Tissue-specific peptides influence human T cell repertoire to porcine xenoantigens.

Background. Human CD8(+) T cells elicit a vigorous response to allo- or xenogeneic MHC class I molecules. However, the influence of a given MHC-bound peptide to the responding allo- or xenoreactive T cell repertoire is not clear. Methods. In this study, we analyzed individual T cell responses to unique tissue epitopes presented on syngeneic porcine endothelial and lymphoblastoid cells by limiting dilution analysis and analyzed the responding T cell repertoire by T cell receptor beta (TCR V beta) chain spectrotyping.
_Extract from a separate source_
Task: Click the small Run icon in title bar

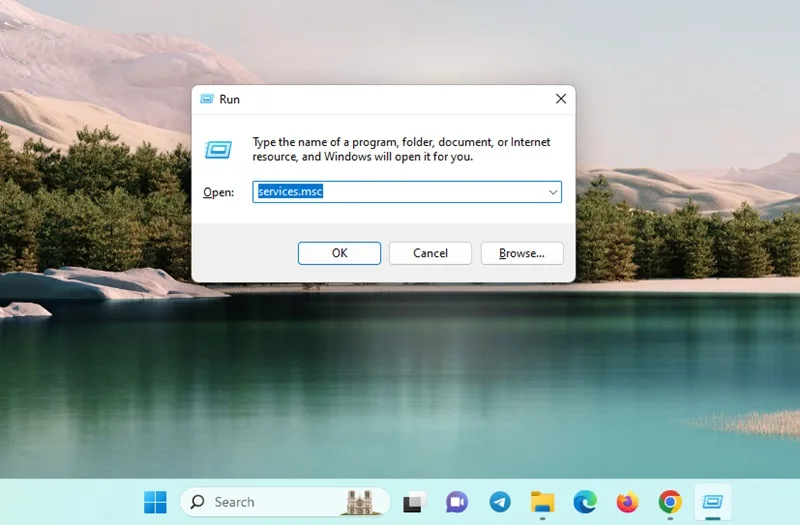Action: pyautogui.click(x=207, y=99)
Results. Both porcine endothelial and lymphoblastoid cells were able to elicit swine leukocyte antigen (SLA) class I restricted and peptide-dependent cytotoxic T lymphocyte (CTL) responses. The responding human CD8(+) T cells showed a heterogenous but limited TCR V beta gene usage. Interestingly, although a large portion of the selected TCR V beta gene usage in response to endothelial and lymphoblastoid. cells were shared (i.e., V beta -1, 2,6.1,13), unique V beta usage was noted in T cells that respond to either endothelial (V beta -5.3) or lymphoblastoid cells (V beta -5.1, 11), suggesting that porcine tissue-specific epitopes play a role in modulating the responding T cell repertoire. Limiting dilution cloning analysis revealed that a majority (89%) of the CTL clones stimulated by porcine endothelial cells recognized shared peptides presented by both endothelial cells and syngeneic lymphoblastoid cells. However, a significant portion (11%) of the CTL clones recognized unique peptides presented only in the context of SLA class I molecules on endothelial cells. Conclusion. These results provide evidence for the first time that tissue-specific peptides can directly influence T cell repertoire in response to the xenogeneic stimulus.